Ella le dio una bofetada con tanta fuerza que le dolió el brazo. Fue como golpear contra un mueble. Burton le cogió la mano y se la retorció hasta que ella lanzó un grito.

– Escuche, señora, sé todo lo que pasa aquí. Todo. El abrecartas. Quién lo tiene. Y lo que es más importante, cómo lo consiguió. Ahora tenemos además las cartas de nuestro pequeño voyeur ladrón. Lo mire por donde lo mire estamos metidos en un follón, y a la vista de que usted ha metido la pata desde el principio, pienso que se impone un cambio de mando. Así que vaya y sáquese esas ropas de puta, y vuelva aquí. Si quiere que le salve ese culo tan bonito, hará exactamente lo que le diga. ¿Está claro? Porque si no lo entiende entonces sugiero que tengamos una charla con el presidente. Usted decide, jefa. -Burton pronunció la última palabra con un tono que dejaba bien claro la repugnancia que le producía la mujer.

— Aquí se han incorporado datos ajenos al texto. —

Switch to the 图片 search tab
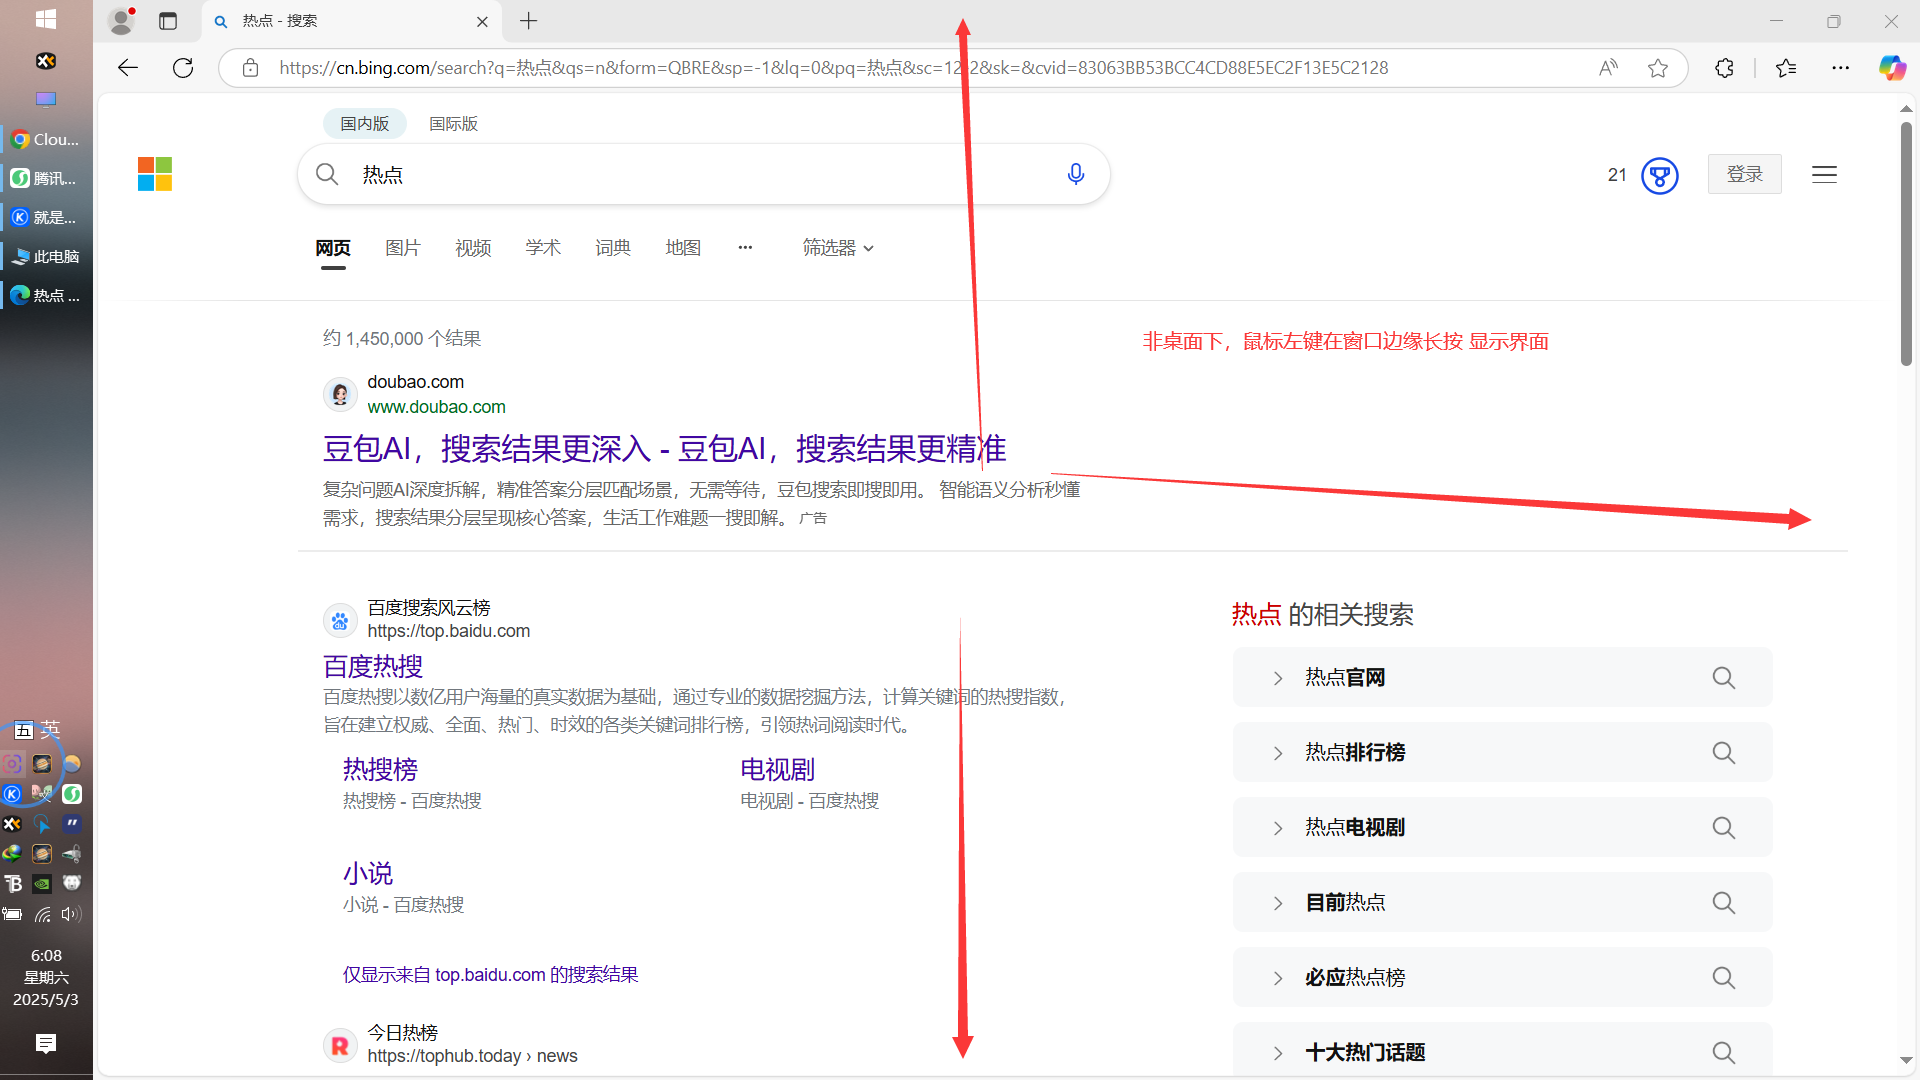This screenshot has width=1920, height=1080. pos(403,247)
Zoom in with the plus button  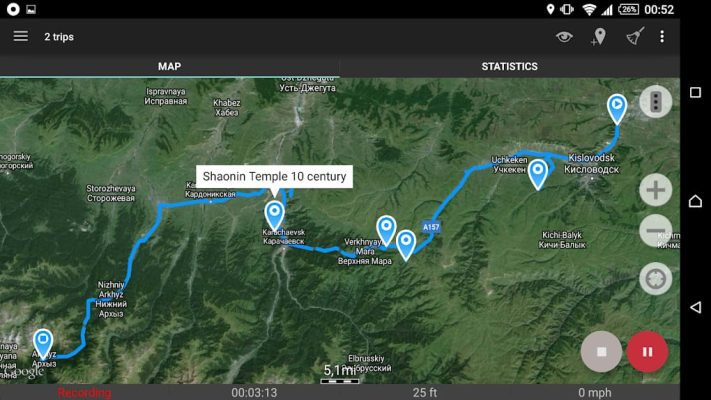click(656, 190)
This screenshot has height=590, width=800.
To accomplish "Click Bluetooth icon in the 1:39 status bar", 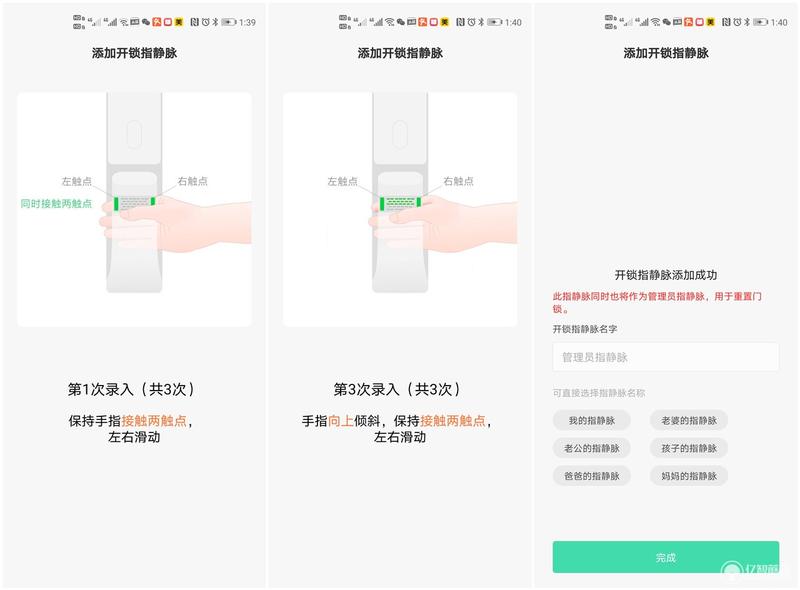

Burton le soltó el brazo pero continuó dominándola con su presencia. El corpachón enorme parecía impedirle pensar. Russell se frotó el brazo y miró a Burton con una expresión casi tímida mientras comenzaba a entender la situación.

Fue al baño y vomitó. Le pareció que tardaba una eternidad. A continuación se lavó la cara con agua fría hasta que desaparecieron las náuseas. Se sentó a descansar un instante y después se dirigió a su dormitorio a paso lento.

Le daba vueltas la cabeza. Se puso pantalones y un jersey grueso. Arrojó el camisón sobre la cama, demasiado avergonzada incluso para mirarlo mientras caía; sus sueños de una noche de placer destrozados de una forma tan violenta como inesperada. Reemplazó los zapatos rojos por unos mocasines marrones.

Se frotó las mejillas ruborizadas, se sentía como si su padre acabara de sorprenderla con la mano de un chico debajo del vestido. Eso ya había ocurrido en su vida, y probablemente había contribuido a su absoluta dedicación a su carrera en detrimento de todo lo demás. Tanta era la vergüenza que había pasado. Su padre le había llamado puta y le había dado tal paliza que no pudo ir a la escuela durante una semana. Ella había rezado para que nunca más tuviera que sentir tanta vergüenza. Hasta esta noche sus plegarias habían sido atendidas.

Se obligó a respirar con normalidad. Cuando regresó a la sala vio que Burton se había quitado la chaqueta y sobre la mesa había una cafetera. Ella miró la pistolera y su mortífero ocupante.

– Crema y azúcar, ¿no?

– Sí -contestó la mujer sin desviar la mirada.

Burton sirvió el café y ella se sentó.

– ¿Qué le dijo Ti… Collin?

– ¿De ustedes dos? Nada. No es de los tipos que hablan de esas cosas. Creo que está enamorado. Ha follado con su cabeza y su corazón. No está mal.